**Stated problem**
Copy every one of the records below word for word, keeping each line as it appears.
- - - - -
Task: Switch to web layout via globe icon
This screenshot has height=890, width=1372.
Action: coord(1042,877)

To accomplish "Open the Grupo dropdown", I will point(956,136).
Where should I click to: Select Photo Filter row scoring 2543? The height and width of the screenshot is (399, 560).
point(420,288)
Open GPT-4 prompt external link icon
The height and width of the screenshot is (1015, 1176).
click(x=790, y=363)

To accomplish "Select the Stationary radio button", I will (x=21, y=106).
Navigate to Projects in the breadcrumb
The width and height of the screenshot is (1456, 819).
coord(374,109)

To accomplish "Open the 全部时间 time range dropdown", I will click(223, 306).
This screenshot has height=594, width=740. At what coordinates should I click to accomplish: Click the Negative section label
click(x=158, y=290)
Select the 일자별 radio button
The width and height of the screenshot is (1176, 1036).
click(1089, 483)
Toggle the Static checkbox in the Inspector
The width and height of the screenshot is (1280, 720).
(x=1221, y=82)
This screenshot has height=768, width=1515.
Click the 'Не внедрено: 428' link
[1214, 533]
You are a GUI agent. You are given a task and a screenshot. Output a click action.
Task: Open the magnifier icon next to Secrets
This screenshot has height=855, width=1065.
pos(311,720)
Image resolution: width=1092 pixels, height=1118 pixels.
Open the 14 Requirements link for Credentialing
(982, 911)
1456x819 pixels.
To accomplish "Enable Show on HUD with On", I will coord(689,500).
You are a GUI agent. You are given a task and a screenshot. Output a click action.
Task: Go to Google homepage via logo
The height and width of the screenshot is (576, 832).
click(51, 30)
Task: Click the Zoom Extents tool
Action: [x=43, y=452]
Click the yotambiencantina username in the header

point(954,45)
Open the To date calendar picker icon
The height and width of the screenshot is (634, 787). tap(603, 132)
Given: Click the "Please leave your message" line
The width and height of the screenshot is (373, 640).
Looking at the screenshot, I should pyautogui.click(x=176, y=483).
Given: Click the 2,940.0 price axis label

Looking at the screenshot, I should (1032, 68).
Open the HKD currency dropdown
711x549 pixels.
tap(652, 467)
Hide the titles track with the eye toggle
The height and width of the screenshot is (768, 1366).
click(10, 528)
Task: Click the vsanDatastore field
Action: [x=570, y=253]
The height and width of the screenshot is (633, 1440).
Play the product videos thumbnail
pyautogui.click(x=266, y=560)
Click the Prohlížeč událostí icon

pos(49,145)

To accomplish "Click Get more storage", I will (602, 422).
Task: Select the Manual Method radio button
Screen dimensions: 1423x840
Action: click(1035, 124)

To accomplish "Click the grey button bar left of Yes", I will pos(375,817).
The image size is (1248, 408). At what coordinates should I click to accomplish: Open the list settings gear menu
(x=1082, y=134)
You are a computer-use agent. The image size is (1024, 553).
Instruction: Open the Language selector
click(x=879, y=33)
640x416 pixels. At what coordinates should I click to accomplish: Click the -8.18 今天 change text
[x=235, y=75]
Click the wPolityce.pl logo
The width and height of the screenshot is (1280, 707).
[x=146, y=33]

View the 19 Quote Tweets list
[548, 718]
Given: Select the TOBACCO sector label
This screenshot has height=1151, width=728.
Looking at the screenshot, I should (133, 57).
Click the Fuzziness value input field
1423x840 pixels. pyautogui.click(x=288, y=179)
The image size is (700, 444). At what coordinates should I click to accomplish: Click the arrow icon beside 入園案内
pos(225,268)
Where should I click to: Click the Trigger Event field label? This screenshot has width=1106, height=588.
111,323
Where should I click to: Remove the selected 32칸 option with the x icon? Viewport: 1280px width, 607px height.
- - - - -
**Finished task**
Task: Switch to web layout via globe icon
This screenshot has height=890, width=1372.
Action: coord(1042,877)

To accomplish "Open the Grupo dropdown", I will point(956,136).
Where should I click to: Select Photo Filter row scoring 2543? The height and width of the screenshot is (399, 560).
point(420,288)
Open GPT-4 prompt external link icon
The height and width of the screenshot is (1015, 1176).
click(x=790, y=363)

To accomplish "Select the Stationary radio button", I will (x=21, y=106).
Navigate to Projects in the breadcrumb
The width and height of the screenshot is (1456, 819).
coord(374,109)

To accomplish "Open the 全部时间 time range dropdown", I will click(223, 306).
This screenshot has height=594, width=740. At what coordinates should I click to accomplish: Click the Negative section label
click(x=158, y=290)
Select the 일자별 radio button
The width and height of the screenshot is (1176, 1036).
click(1089, 483)
Toggle the Static checkbox in the Inspector
The width and height of the screenshot is (1280, 720).
(x=1221, y=82)
This screenshot has height=768, width=1515.
Click the 'Не внедрено: 428' link
[1214, 533]
You are a GUI agent. You are given a task and a screenshot. Output a click action.
Task: Open the magnifier icon next to Secrets
This screenshot has height=855, width=1065.
pos(311,720)
Image resolution: width=1092 pixels, height=1118 pixels.
Open the 14 Requirements link for Credentialing
(982, 911)
1456x819 pixels.
To accomplish "Enable Show on HUD with On", I will coord(689,500).
You are a GUI agent. You are given a task and a screenshot. Output a click action.
Task: Go to Google homepage via logo
The height and width of the screenshot is (576, 832).
click(51, 30)
Task: Click the Zoom Extents tool
Action: [x=43, y=452]
Click the yotambiencantina username in the header

point(954,45)
Open the To date calendar picker icon
The height and width of the screenshot is (634, 787). tap(603, 132)
Given: Click the "Please leave your message" line
The width and height of the screenshot is (373, 640).
Looking at the screenshot, I should pyautogui.click(x=176, y=483).
Given: Click the 2,940.0 price axis label

Looking at the screenshot, I should (1032, 68).
Open the HKD currency dropdown
711x549 pixels.
tap(652, 467)
Hide the titles track with the eye toggle
The height and width of the screenshot is (768, 1366).
click(10, 528)
Task: Click the vsanDatastore field
Action: [x=570, y=253]
The height and width of the screenshot is (633, 1440).
Play the product videos thumbnail
pyautogui.click(x=266, y=560)
Click the Prohlížeč událostí icon

pos(49,145)

To accomplish "Click Get more storage", I will (602, 422).
Task: Select the Manual Method radio button
Screen dimensions: 1423x840
Action: click(1035, 124)

To accomplish "Click the grey button bar left of Yes", I will pos(375,817).
The image size is (1248, 408). At what coordinates should I click to accomplish: Open the list settings gear menu
(x=1082, y=134)
You are a computer-use agent. The image size is (1024, 553).
Instruction: Open the Language selector
click(x=879, y=33)
640x416 pixels. At what coordinates should I click to accomplish: Click the -8.18 今天 change text
[x=235, y=75]
Click the wPolityce.pl logo
The width and height of the screenshot is (1280, 707).
[x=146, y=33]

View the 19 Quote Tweets list
[548, 718]
Given: Select the TOBACCO sector label
This screenshot has height=1151, width=728.
Looking at the screenshot, I should (133, 57).
Click the Fuzziness value input field
1423x840 pixels. pyautogui.click(x=288, y=179)
The image size is (700, 444). At what coordinates should I click to accomplish: Click the arrow icon beside 入園案内
pos(225,268)
Where should I click to: Click the Trigger Event field label? This screenshot has width=1106, height=588.
111,323
Where should I click to: Remove the selected 32칸 option with the x icon? Viewport: 1280px width, 607px height.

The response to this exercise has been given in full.